Cricket can't afford to be snobbish about its followers
Test cricket has laid out for us a three-day result and a thrilling five-day draw. In recent times we have had spirited back-to-the-wall displays, a match-winning innings with a broken finger, a side ranked No. 8 competing on level terms with No. 2, extremely fast swing bowling as good as any in the history of the game. And we had all this last year and the year before.
Indeed, most years we get a series to remember. Yes, we also saw two sides that couldn't cope with conditions in each other's land, and subcontinent teams continued to be sitting ducks in overseas conditions - which we have seen on an annual basis. Test cricket didn't change a lot, yet continued to enthral. Sometimes status quo is not a bad thing.
For a major part of its 136 years, Test cricket has been unchallenged. One-day cricket, even with its extremely stuttering start, has existed for less than a third of that time. Now a new generation challenges it. The issue is not with the inherent strength of the format but with its relevance to a new group of viewers. Already half of India is under 25, with vastly different expectations and preferences than fans of a previous era. However, the commentators and writers who talk to them about the game, have grown up in an era where Test cricket was not only glorious, but was also in a monopoly. Traditionally cricket communicators have reached out to their own, to those who understand the game as much, follow it with the same intensity, and know that Nathan Lyon faced more deliveries than Shane Watson in the series just finished.
About a month ago I was part of a presentation made by a television channel on the audience for cricket. There was some serious number crunching and some uncomfortable results. Traditionally sport has looked down at number crunchers, but the reality is that they give sport the financial sustenance it needs. They understand the following for sport better than anyone else, and here they were sending out some warning signals.
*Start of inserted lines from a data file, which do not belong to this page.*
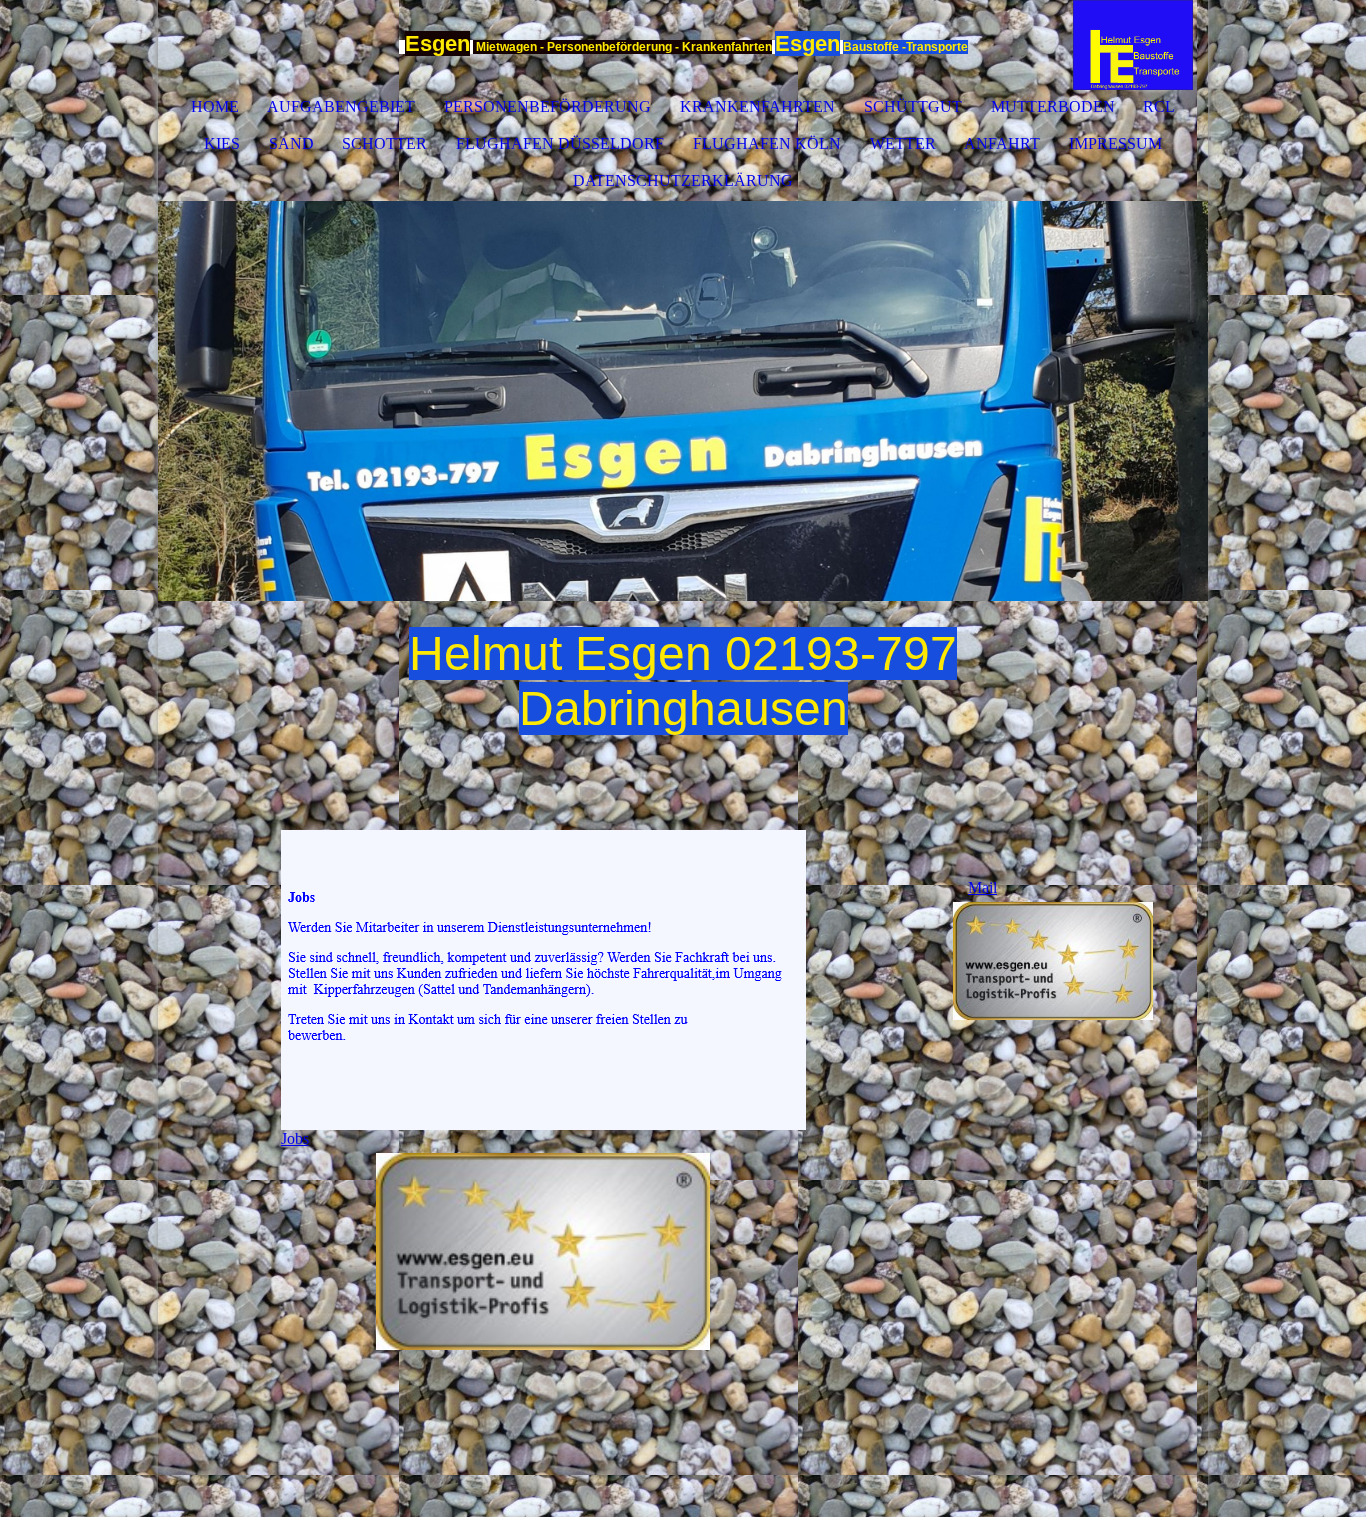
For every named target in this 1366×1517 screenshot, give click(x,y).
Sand (291, 143)
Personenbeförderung (547, 106)
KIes (222, 143)
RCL (1159, 106)
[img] (1133, 45)
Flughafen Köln (767, 143)
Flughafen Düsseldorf (560, 143)
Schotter (384, 143)
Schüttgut (913, 106)
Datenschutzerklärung (683, 180)
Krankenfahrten (757, 106)
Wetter (903, 143)
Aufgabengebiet (341, 106)
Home (215, 106)
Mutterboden (1053, 106)
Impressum (1115, 143)
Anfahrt (1002, 143)
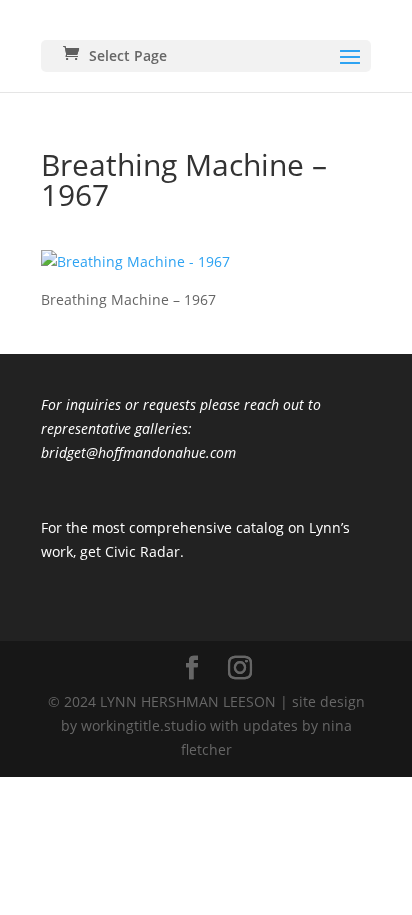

Only a tiny percentage of viewers, they said, has ever been inside a cricket ground. The majority doesn't know what it looks like, has no idea of what "moving long leg a touch finer" means in relation to its position on a cricket ground, may not even know where backward short leg is. They certainly don't understand Duckworth-Lewis, and are quite baffled by the lbw law. While they might follow scores, they watch the game for much less than half an hour at a time; not a large number understand English; and there are more and more female viewers who are only just getting interested in cricket.
As you can imagine, the intricacies of a day-four pitch don't interest them. They understand action and that is what they follow. They know runs and they know wickets (and they understand India winning and losing). Reaching out to them is among the big challenges for those who have a stake in cricket. If you keep pushing only Test cricket down their throats, they are going to go away. But we can't let them go because cricket needs them. These are the people who enjoy T20 cricket, spend money and time on it. Cricket must cater to them too. We cannot have a disconnect between those who propagate cricket and those who, increasingly, follow it. We cannot become snobbish and imperil the game.
Many years ago I had suggested that cricket would become a bouquet of offerings, a bit like an automobile company with products at different price points. Test cricket would be the top-of-the-line model, while T20 would, like the small car, bring in the numbers and the profits. And nothing has changed since. What I am concerned by is the refusal of many, let us say the equivalent of those who drive Mercedeses or BMWs, to acknowledge the role that the driver of an Alto plays. I keep hearing of how we need to curb T20 for the future of Test cricket; that is like thrusting what we want to see on to people who are interested in something else.
Just like a small car is the entry point for a long-term car user, so too is T20 cricket increasingly going to become the entry point for potential cricket lovers. If they like what they see, they might stay on and increase the population of Test-cricket enthusiasts. And that is why it is dangerous that so many Test-cricket lovers seem to think that you need to belong to one camp or the other, that you must look down on this new kid on the block. But the future lies in embracing everyone, because cricket's existence depends on it. People respect Test cricket, but the largest number follow limited-overs cricket; it is like respecting Bade Ghulam Ali Khan but listening to Kishore Kumar. Cricket needs to understand that and that understanding needs to reflect in the way it reaches out to people, in the way it communicates to them.
Meanwhile, I am quite happy to be a fan of each of the three formats. And so, having enjoyed the Tests against England and Australia, I am going to now enjoy the IPL.